平成25年5月23日 戸隠神社参拝記


 昔、父が「戸隠神社に行ってきたが、あそこは本当に聖域という感じがする。」と語っていたことがあります。

 この戸隠神社は、神代の昔、天照大神が、弟である素戔鳴尊の乱暴狼藉を怒って天の岩屋へ隠れてしまった際、他の神が何とか岩屋から天照大神を出そうと相談をします。その時、天八意思兼命(戸隠神社中社の祭神)が「岩戸の前で踊り歌い、天照大神の興味を引く」という方法を考え出しました。

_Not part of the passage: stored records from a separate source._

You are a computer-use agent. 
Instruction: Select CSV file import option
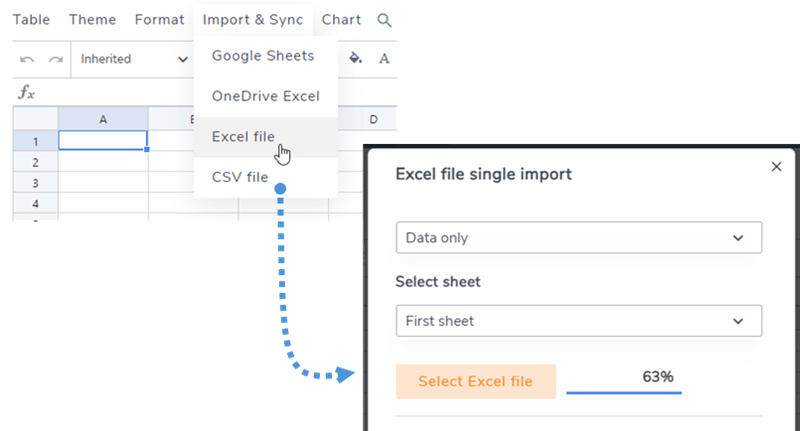(240, 177)
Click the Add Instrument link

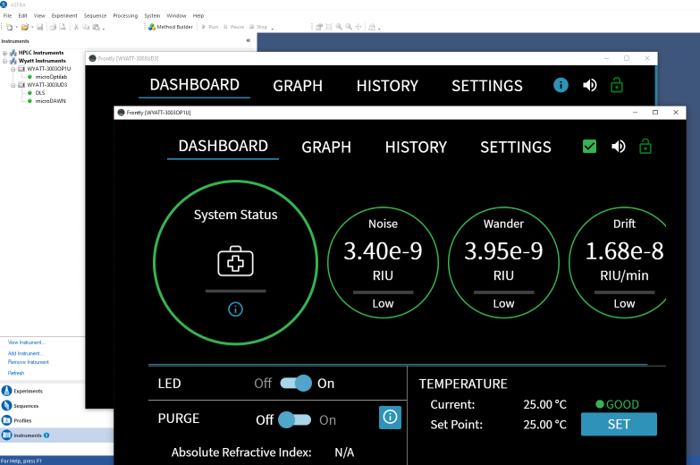[23, 353]
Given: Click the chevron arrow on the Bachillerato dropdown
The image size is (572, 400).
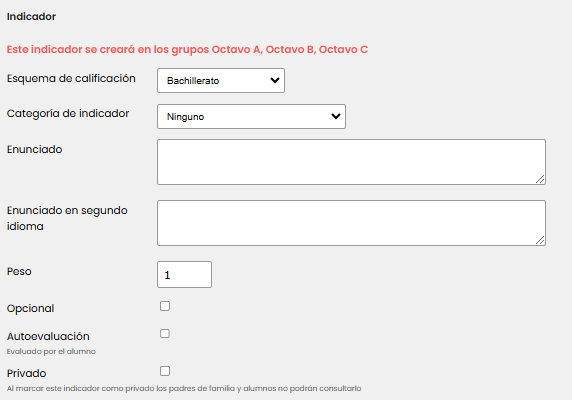Looking at the screenshot, I should (275, 80).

 天の岩屋の前で踊りの上手な神である天鈿女命(戸隠神社火之御子社の祭神)が踊り、他の神が騒ぎ立てると、岩屋の中の天照大神は何事がおきたのかと岩戸を僅かに開けて外を見たのです。すると、岩戸の外で待ち構えていた天手力雄命(戸隠神社奥社の祭神)が岩戸を全部開け、天照大神を岩屋から出してしまったのです。天手力雄命は、岩戸を下界に投げ捨ててしまったのですが、その岩戸は日本の真ん中あたりに落ちました。この時、天手力雄命が放り投げた岩戸が戸隠山になったという話なのです。日本の神話の中でもかなり有名な話なので知っている人も多いと思います。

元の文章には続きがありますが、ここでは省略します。